Often paired with “The Tell-Tale Heart,” this story features another unnamed, unreliable, and violent narrator. He escalates from animal abuse to murder and is literally and figuratively haunted by his actions. As usual with Poe, the ambiguity makes it even creepier. We’re unsure whether anything supernatural occurs or if we can believe anything the narrator says.
Edgar Allan Poe began writing poetry as a teenager, and his poems are just as fascinating and enduring as his stories. His most famous poems include The Raven, Annabel Lee, and “Lenore.” His critical theory includes “The Poetic Principle,” published posthumously and compiles several of his literary theory lectures.

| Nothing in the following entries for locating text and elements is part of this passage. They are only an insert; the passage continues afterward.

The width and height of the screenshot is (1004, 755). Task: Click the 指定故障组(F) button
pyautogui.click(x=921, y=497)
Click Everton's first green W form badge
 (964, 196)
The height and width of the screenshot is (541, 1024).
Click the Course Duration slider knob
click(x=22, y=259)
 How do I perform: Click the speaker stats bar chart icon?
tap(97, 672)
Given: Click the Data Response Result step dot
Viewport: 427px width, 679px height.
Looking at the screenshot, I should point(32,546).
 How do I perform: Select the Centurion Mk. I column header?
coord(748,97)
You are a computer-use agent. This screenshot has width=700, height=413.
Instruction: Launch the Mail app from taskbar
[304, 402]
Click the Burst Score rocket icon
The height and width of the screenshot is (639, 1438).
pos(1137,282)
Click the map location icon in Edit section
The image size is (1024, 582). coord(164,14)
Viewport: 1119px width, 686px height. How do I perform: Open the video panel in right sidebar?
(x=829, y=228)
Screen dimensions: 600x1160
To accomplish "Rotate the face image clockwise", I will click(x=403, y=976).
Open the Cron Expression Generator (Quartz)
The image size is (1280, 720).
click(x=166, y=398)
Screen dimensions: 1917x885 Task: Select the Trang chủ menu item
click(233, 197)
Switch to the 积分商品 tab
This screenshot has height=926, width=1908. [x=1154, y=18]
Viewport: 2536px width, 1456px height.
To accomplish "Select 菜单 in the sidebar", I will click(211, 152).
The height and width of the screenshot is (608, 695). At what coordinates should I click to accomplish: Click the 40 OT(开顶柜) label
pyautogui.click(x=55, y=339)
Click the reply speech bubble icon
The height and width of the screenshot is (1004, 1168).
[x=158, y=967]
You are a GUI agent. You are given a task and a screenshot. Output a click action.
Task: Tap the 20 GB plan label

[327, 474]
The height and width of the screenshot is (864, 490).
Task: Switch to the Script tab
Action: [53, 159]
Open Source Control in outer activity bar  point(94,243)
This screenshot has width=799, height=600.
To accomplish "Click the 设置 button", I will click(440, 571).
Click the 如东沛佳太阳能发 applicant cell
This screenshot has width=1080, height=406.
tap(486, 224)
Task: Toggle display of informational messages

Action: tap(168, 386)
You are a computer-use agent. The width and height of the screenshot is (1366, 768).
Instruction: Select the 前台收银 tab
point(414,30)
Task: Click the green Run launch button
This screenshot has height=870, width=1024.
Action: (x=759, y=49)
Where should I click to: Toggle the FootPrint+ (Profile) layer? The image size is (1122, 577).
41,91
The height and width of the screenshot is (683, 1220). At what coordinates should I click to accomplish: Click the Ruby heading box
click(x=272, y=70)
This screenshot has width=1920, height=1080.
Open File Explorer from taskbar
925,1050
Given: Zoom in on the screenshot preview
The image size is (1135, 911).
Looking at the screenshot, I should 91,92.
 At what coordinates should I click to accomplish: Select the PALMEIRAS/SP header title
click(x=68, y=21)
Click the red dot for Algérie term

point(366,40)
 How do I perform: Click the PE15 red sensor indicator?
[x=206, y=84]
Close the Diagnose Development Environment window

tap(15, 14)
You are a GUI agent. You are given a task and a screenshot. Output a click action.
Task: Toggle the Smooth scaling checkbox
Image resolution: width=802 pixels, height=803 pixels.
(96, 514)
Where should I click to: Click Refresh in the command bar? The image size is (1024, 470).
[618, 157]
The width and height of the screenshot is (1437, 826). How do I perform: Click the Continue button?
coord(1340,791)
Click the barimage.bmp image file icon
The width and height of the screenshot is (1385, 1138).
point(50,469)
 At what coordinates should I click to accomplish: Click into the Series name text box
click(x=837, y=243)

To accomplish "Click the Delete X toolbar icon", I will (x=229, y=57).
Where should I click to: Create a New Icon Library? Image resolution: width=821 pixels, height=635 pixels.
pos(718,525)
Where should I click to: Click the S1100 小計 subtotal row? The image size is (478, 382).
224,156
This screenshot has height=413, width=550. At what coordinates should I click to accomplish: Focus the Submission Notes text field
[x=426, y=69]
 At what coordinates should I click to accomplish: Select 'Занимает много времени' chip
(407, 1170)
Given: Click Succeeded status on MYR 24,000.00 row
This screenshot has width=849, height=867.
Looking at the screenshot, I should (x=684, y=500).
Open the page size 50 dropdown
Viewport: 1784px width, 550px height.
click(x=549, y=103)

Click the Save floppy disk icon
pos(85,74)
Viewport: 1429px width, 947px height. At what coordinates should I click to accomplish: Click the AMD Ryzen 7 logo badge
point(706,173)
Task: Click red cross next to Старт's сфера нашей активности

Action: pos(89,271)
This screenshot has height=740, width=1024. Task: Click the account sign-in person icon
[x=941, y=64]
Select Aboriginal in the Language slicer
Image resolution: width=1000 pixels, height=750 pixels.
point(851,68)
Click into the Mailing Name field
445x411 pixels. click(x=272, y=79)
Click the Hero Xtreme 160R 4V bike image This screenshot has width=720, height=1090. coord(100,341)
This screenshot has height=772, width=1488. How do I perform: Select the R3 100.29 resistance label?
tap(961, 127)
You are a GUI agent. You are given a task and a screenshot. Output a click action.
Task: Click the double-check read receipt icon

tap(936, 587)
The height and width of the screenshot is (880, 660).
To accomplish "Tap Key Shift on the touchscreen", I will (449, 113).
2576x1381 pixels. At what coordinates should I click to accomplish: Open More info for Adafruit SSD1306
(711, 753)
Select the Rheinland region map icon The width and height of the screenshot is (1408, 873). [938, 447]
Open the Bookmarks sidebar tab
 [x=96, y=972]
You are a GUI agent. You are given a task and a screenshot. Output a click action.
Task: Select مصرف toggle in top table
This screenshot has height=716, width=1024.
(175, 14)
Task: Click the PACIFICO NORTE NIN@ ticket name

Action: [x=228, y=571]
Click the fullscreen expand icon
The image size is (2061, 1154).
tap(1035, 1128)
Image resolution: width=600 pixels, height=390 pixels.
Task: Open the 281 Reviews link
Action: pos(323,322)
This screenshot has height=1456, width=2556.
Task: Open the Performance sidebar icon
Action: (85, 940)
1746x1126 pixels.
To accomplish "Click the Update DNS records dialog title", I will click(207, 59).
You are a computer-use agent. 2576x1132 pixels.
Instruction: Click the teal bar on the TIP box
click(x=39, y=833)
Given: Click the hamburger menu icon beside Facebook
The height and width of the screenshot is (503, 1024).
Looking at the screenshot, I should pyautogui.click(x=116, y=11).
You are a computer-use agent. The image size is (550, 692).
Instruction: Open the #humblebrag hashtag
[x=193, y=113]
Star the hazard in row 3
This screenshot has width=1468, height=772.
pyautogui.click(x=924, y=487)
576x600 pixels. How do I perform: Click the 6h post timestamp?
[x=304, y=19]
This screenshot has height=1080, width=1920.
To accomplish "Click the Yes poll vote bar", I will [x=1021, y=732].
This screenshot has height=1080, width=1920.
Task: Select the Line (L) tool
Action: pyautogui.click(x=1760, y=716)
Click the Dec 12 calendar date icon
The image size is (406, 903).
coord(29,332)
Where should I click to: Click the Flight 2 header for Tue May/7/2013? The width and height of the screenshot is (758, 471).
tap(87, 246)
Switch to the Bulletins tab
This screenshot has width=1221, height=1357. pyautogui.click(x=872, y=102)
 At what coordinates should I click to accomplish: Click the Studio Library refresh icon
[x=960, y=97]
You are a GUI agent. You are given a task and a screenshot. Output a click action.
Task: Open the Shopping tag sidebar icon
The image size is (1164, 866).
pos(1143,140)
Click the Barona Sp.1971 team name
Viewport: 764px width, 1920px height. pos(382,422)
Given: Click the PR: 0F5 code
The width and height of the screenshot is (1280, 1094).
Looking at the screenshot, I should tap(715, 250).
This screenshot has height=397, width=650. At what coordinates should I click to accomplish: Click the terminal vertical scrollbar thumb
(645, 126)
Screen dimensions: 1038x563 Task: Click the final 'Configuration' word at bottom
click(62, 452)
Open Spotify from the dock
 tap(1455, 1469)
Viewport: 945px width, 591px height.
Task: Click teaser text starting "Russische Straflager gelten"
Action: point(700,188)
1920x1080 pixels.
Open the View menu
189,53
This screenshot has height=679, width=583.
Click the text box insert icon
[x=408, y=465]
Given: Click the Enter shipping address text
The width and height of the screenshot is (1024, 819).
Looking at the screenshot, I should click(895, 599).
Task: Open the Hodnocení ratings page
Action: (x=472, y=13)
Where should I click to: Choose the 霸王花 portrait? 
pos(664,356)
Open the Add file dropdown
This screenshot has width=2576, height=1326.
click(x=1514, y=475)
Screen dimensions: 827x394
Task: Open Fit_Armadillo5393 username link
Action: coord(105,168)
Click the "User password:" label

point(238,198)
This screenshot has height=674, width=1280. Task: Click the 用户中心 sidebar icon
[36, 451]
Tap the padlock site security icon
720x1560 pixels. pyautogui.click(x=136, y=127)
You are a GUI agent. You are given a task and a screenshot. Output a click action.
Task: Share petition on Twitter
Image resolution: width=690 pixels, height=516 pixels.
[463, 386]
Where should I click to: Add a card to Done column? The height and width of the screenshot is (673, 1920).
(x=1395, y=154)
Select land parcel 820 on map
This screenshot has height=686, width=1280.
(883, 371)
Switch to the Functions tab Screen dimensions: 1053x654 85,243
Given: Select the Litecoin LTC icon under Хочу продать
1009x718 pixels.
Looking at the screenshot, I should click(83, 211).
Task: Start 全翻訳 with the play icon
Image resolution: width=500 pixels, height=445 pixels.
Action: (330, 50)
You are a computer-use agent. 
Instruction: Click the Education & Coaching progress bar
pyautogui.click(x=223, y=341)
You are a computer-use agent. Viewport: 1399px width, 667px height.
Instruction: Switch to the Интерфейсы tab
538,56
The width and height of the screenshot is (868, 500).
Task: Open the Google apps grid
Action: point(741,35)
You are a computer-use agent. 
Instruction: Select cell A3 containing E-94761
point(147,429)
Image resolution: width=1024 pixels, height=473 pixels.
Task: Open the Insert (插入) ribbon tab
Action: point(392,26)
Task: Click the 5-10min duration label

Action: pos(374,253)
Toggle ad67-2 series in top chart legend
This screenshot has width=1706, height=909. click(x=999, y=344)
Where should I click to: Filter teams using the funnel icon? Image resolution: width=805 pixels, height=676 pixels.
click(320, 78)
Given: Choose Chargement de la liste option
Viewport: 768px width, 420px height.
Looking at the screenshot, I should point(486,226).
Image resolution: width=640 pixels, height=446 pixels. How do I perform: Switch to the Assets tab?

Poe’s influence is everywhere in 20th and 21st century fiction, from Modernism to the twist endings of The Twilight Zone and Black Mirror. Horror movies with victims trapped in torture chambers are influenced by “The Pit and the Pendulum.” The modern thriller, particularly ones with confessions or narration by murderers, are also influenced by Poe’s stories. In 2019, Book Riot published a list of some examples of Poe references in pop culture, including The Simpsons Treehouse of Horror. In House of Salt and Sorrows, a 2019 YA gothic horror novel and fairytale retelling by Erin A. Craig, several character names reference Poe and his characters.